> _EXERCICES À RÉALISER_:
A. D'après le texte sur la Fondation Didier Drogba et le ministère de la Santé, à combien s'élèvent les frais d'entrepôt que les membres de l'ONG ont réglés ?
B. Reprenez le texte sur la Fondation Didier Drogba et le ministère de la Santé après sa dernière phrase, et poursuivez-le.

> _TEXTE ÉTUDIÉ_:

Au niveau du ministère de la Santé, après deux jours d’attente, le service de la communication finit par nous déclarer qu’aucun responsable n’a eu vent de ce dossier. Ce que contredisent les documents en notre possession. Nos sources soutiennent que le ministre a été bel et bien saisi. « Il n’a peut-être pas encore le temps de se pencher sur le dossier en raison des élections. Mais le courrier a été déposé à son secrétariat ». Du côté de la Fondation Didier Drogba, la situation n’est pas meilleure. N’ayant pu joindre Guy Roland qui a la charge des affaires de la Fondation de Drogba, nous avons saisi un confrère très proche de la vedette. Trois jours après, nous sommes sans aucune réponse. Les messages laissés par le confrère sur le portable du manager sont restés sans suite. Et déjà, la menace pointe à l’horizon. Déjà, les membres de l’Ong ont reçu le soutien de certains Ivoiriens pour régler tout récemment les frais d’entrepôt qui s’élèvent à 3.000 dollars. Et la situation commence à faire monter la colère au sein de la communauté ivoirienne vivant aux Etats-Unis de plus en plus au fait de la réalité.

Encadré : Quand la politique prime sur tout

La réaction des proches de Drogba Didier et du ministre de la Santé dans cette affaire suscite des interrogations. Visiblement, la figure emblématique du football ivoirien subit d’énormes pressions dans cette affaire, d’où la gêne de son entourage qui, en deux semaines, n’arrive pas à donner une réaction sur la question. Très loin des chapelles politiques, jusqu’à preuve du contraire, l’homme, selon des indiscrétions, fait un effort pour échapper à une prise en otage de certains proches très engagés politiquement. Pour sûr, la crédibilité de sa Fondation risque de prendre un coup, puisqu’en matière humanitaire, les considérations politiques et partisanes ne sont pas de mise. Que dire du ministère de la Santé. Certes on peut arguer à leur niveau le manque de moyens financiers, le ministère a l’un des plus petits budgets au prorata de ce que prévoit la convention de Lagos et au regard du besoin sur le terrain. Mais cette affaire mérite une mobilisation de sa part à l’effet de trouver une solution. Des centaines de millions sont injectés dans des activités ludiques en Côte d’Ivoire qui n’ont aucune incidence sur le bien-être des populations.

> _DONNÉES_:
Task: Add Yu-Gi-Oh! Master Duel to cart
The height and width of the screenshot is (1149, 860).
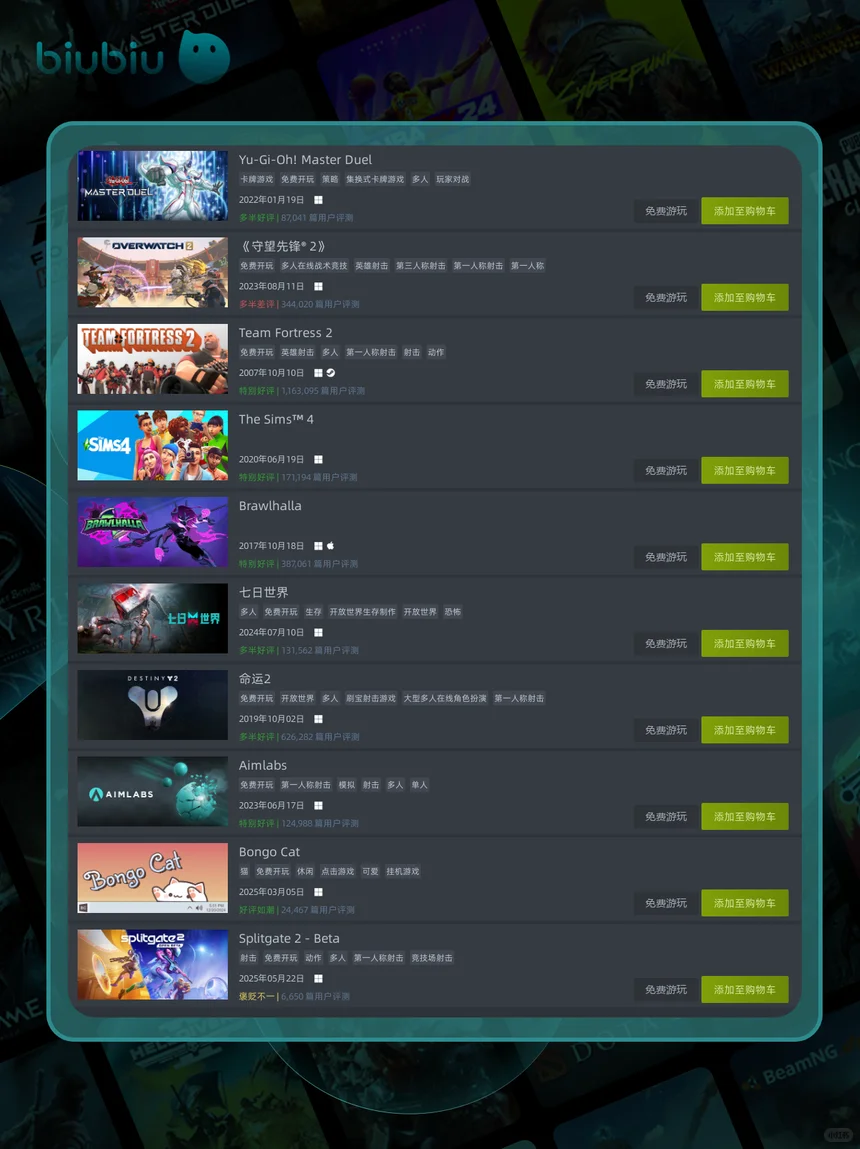Action: (744, 211)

> _CORRIGÉ_:
A. Ils s'élèvent à 3.000 dollars.

B.
Et, avant tout, il s’agit ici d’une violation du droit à la santé des populations et de millions d’enfants. Pour leur intérêt supérieur, aucun clivage ne doit primer. Et c’est scandaleux que l’on prive les populations ivoiriennes de cet important don parce que la présidente de la Fondation qui l’offre s’appelle Chantal Doué. En acceptant de confier les dons à la Fondation Didier Drogba et au ministère de la Santé, l’épouse de l’ex-Cema a fait preuve d’une grandeur d’esprit et d’un patriotisme noble avéré. Elle a mis sa personne au second plan.

Encadré : Le sursaut de la diaspora

A quelque chose malheur est bon. Ce scandale qui se profile à l’horizon a fouetté l’orgueil de la diaspora ivoirienne aux Etats Unis. Certains que nous avons joint dans le cadre de ce dossier, jurent la main sur cœur, de se saigner des quatre veines, pour faire parvenir ce matériel au pays, si l’Etat persiste dans son inertie. Cela est d’autant crucial que le pays, grâce à des ressortissants ivoiriens vivant au pays de l’oncle Sam et l’Ong Birthright Africa, la Côte d’Ivoire va recevoir chaque année un important don de matériels médicaux de bonne qualité pour l’équipement des structures sanitaires du pays. Ils n’entendent pas faire perdre cette aubaine au pays par la faute de certains politiciens qui ne mettent pas au devant les intérêts des populations. Les Ong de droit de l’Homme sont surtout interpellées sur la question.